------ ENTRIES PROVIDED ------

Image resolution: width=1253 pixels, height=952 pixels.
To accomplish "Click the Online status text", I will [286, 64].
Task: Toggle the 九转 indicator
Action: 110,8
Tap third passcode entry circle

------
------ ENTRIES PROVIDED ------

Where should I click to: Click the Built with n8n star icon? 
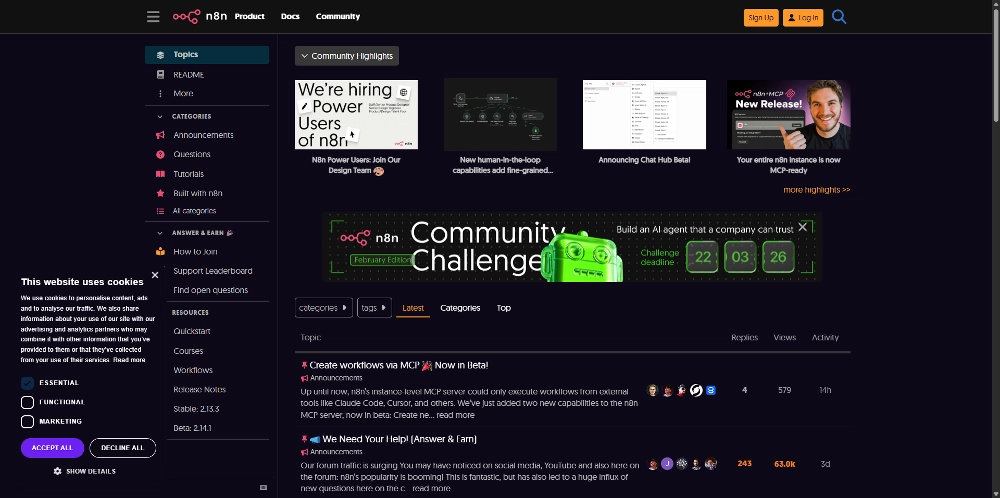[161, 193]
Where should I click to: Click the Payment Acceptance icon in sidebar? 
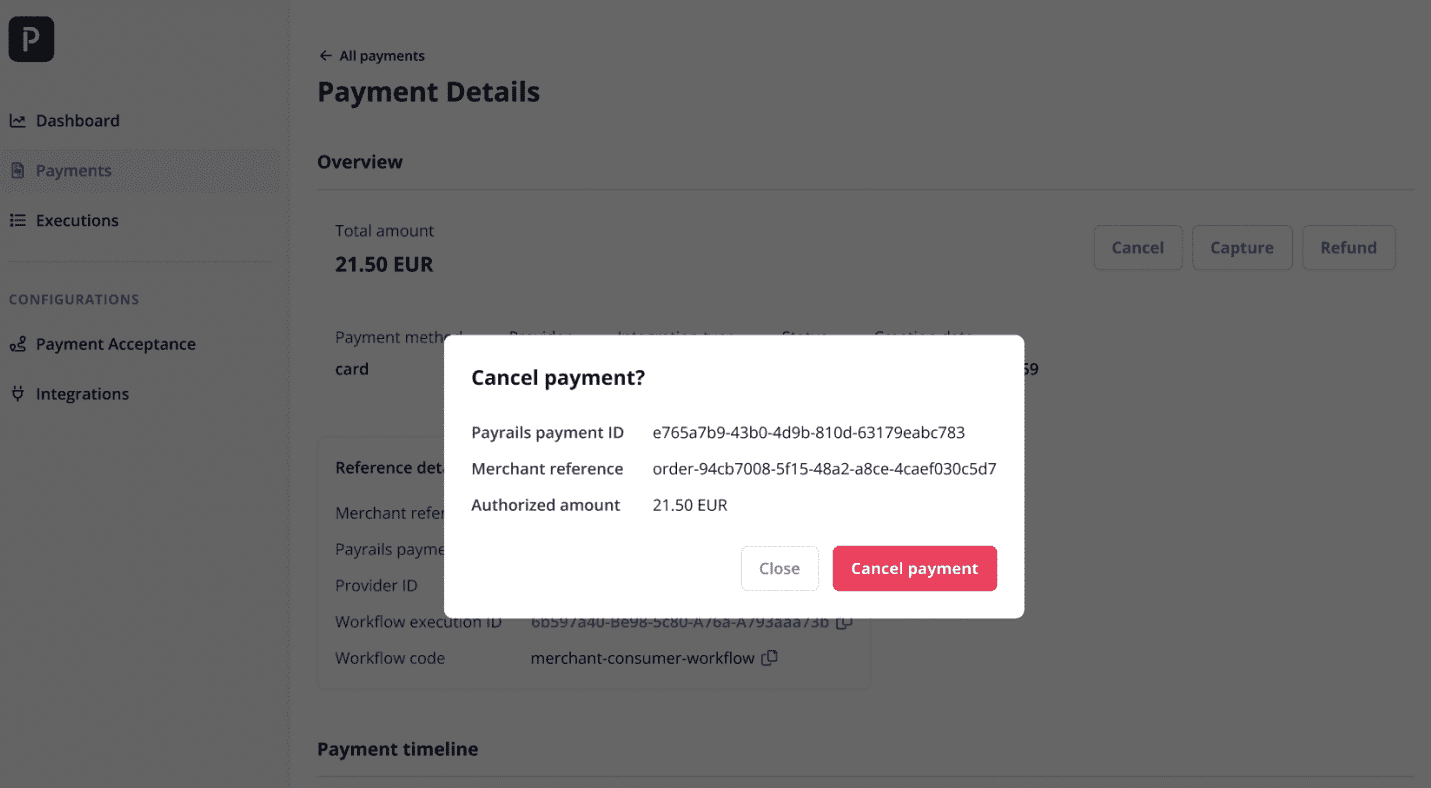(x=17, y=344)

------

:: CHALLENGE ::
Rewrite the stretch of records from the line containing "Where should I click to: Click the Payment" through the line containing "(x=17, y=344)" as a two-column CSV with the headers instruction and coordinates, one row per request, putting each request's text and its answer in its own quoted field and turning line breaks into spaces. Leave the pictures out.

:: RESULT OF THIS TASK ::
instruction,coordinates
"Where should I click to: Click the Payment Acceptance icon in sidebar?","(x=17, y=344)"